TASK REQUIREMENTS
Replace "specified" with "listed" throughout the listing below, and give the listing again with nothing else changed. Leave the pictures out of your answer.

________________

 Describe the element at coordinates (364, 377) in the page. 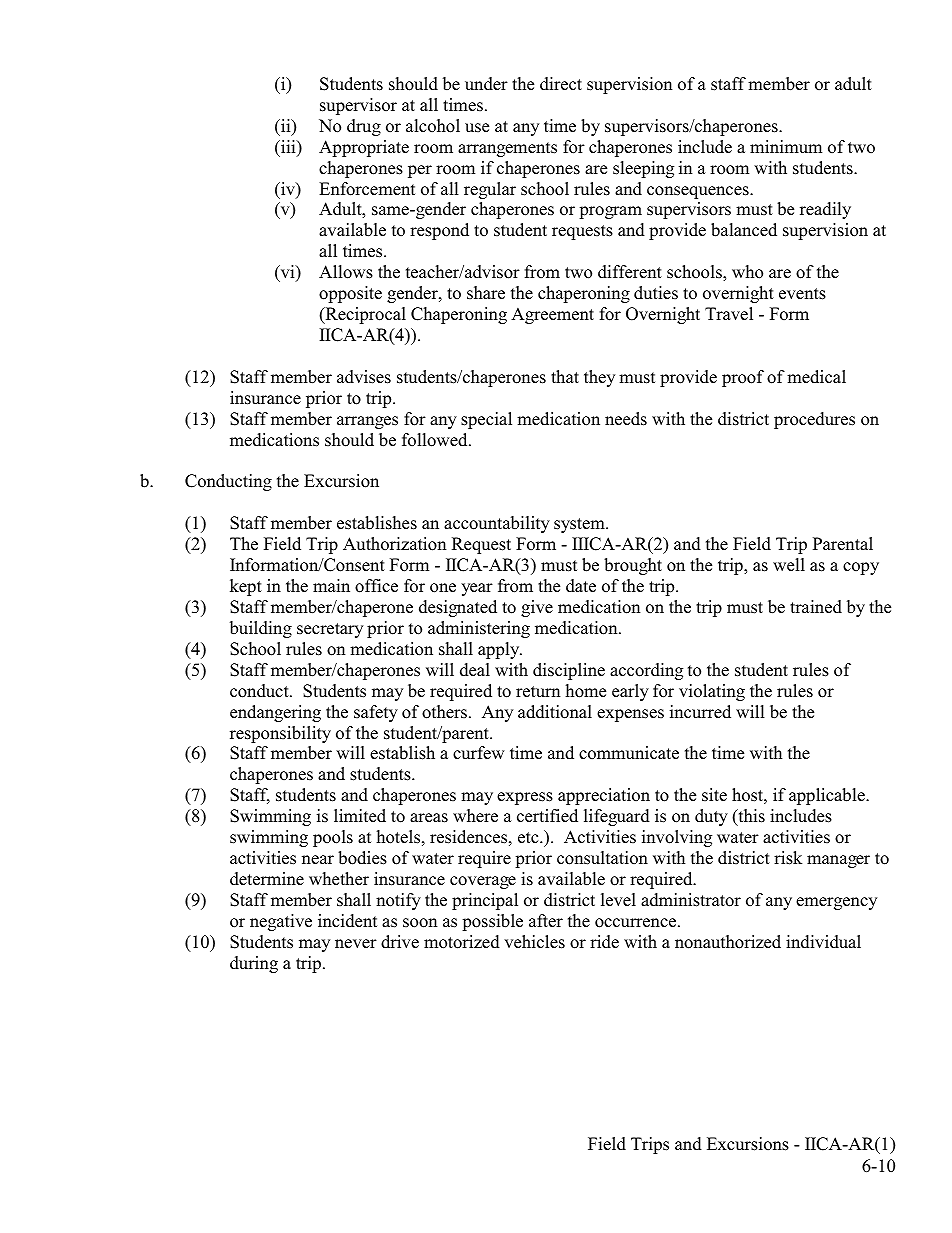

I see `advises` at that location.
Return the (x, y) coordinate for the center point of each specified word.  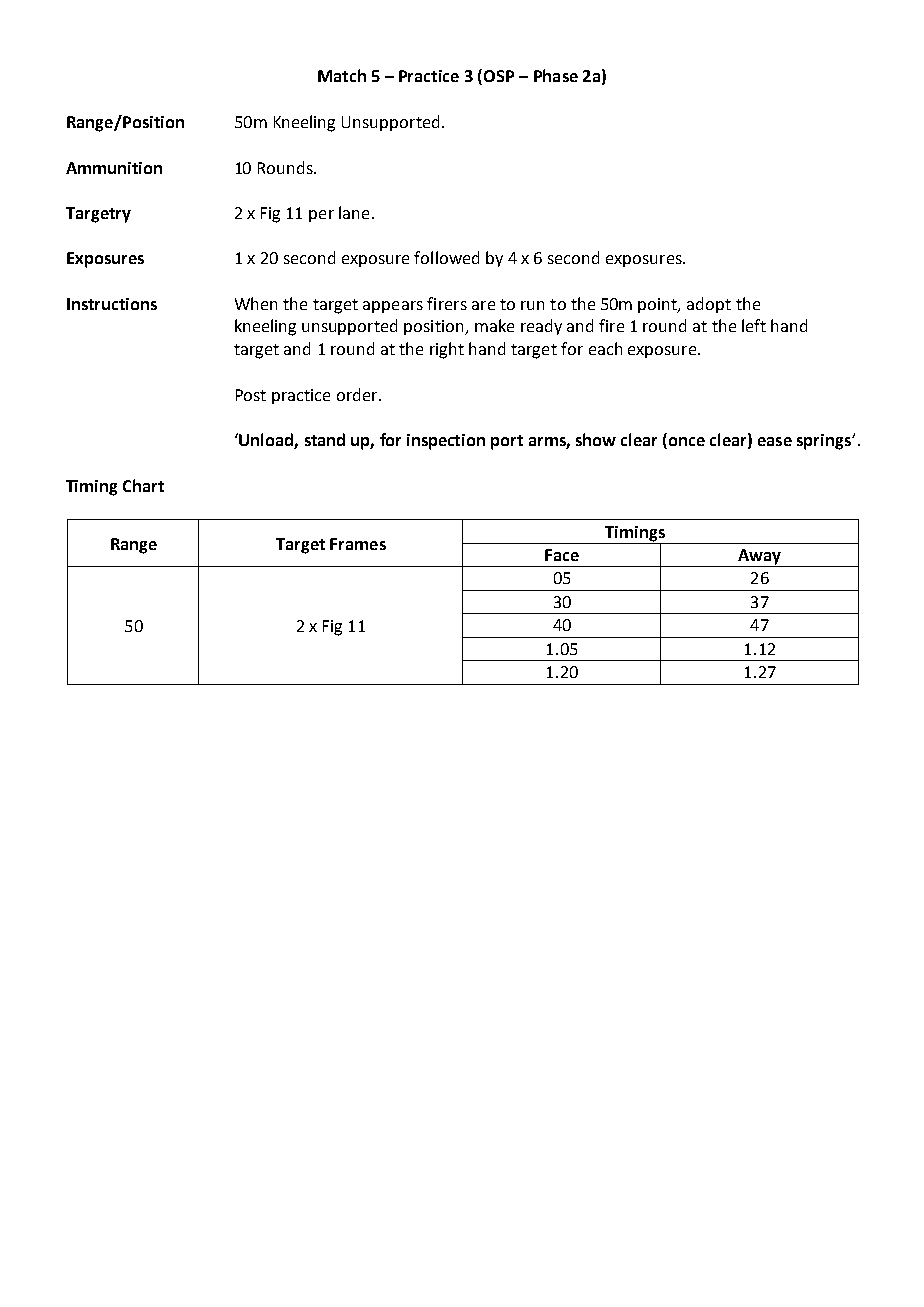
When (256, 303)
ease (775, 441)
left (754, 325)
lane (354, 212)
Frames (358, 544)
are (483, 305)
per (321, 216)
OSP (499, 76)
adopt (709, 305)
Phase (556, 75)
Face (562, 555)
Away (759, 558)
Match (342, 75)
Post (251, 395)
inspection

________________

SOLVED PROBLEM
 Describe the element at coordinates (364, 377) in the page. 

I see `advises` at that location.
Return the (x, y) coordinate for the center point of each listed word.  
When (256, 303)
ease (775, 441)
left (754, 325)
lane (354, 212)
Frames (358, 544)
are (483, 305)
per (321, 216)
OSP (499, 76)
adopt (709, 305)
Phase (556, 75)
Face (562, 555)
Away (759, 558)
Match (342, 75)
Post (251, 395)
inspection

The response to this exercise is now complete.